--- begin ---

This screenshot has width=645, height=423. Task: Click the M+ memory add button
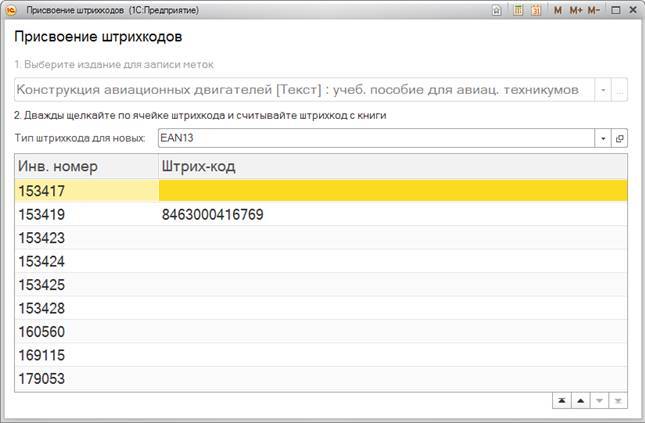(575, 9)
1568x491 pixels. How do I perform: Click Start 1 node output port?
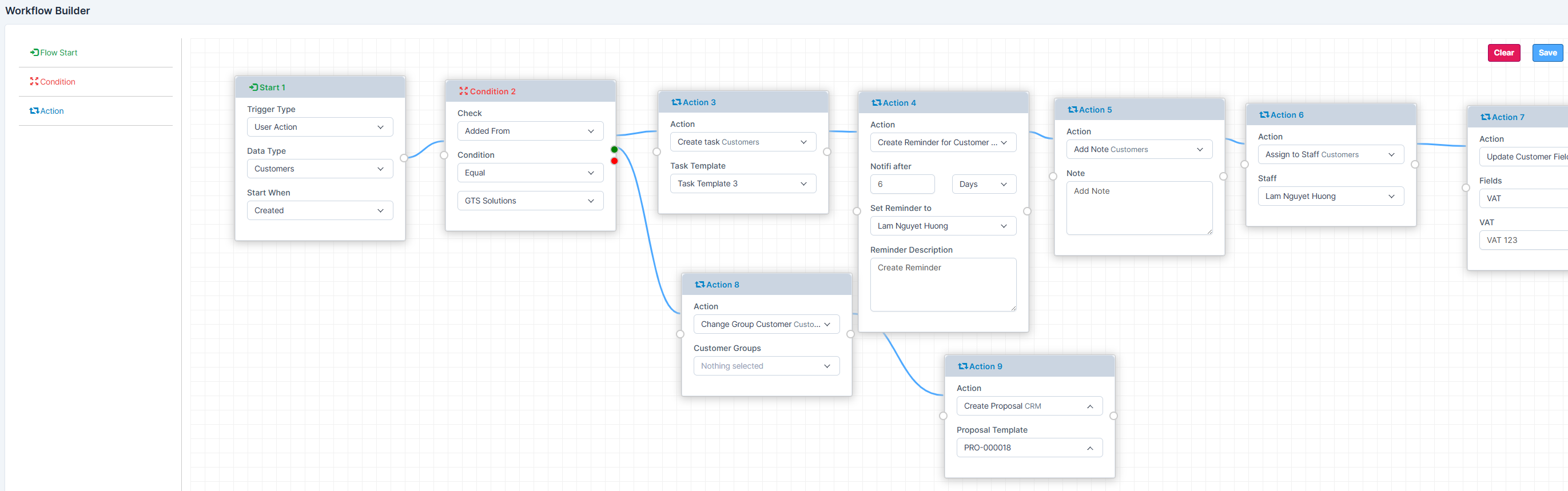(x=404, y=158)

--- end ---
--- begin ---

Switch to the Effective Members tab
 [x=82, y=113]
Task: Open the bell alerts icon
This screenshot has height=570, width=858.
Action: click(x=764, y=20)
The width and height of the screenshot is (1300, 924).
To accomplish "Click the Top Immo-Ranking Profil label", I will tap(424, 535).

--- end ---

_WORK INSTRUCTIONS:_
Could you reproduce the records between the lines holding "Switch to the Effective Members tab" and "will tap(424, 535).", inclusive, with every coordinate in the answers decreased by 14?

_SOLVED EXERCISE:_
Switch to the Effective Members tab
 [x=68, y=99]
Task: Open the bell alerts icon
This screenshot has height=570, width=858.
Action: click(x=750, y=6)
The width and height of the screenshot is (1300, 924).
To accomplish "Click the Top Immo-Ranking Profil label", I will tap(410, 521).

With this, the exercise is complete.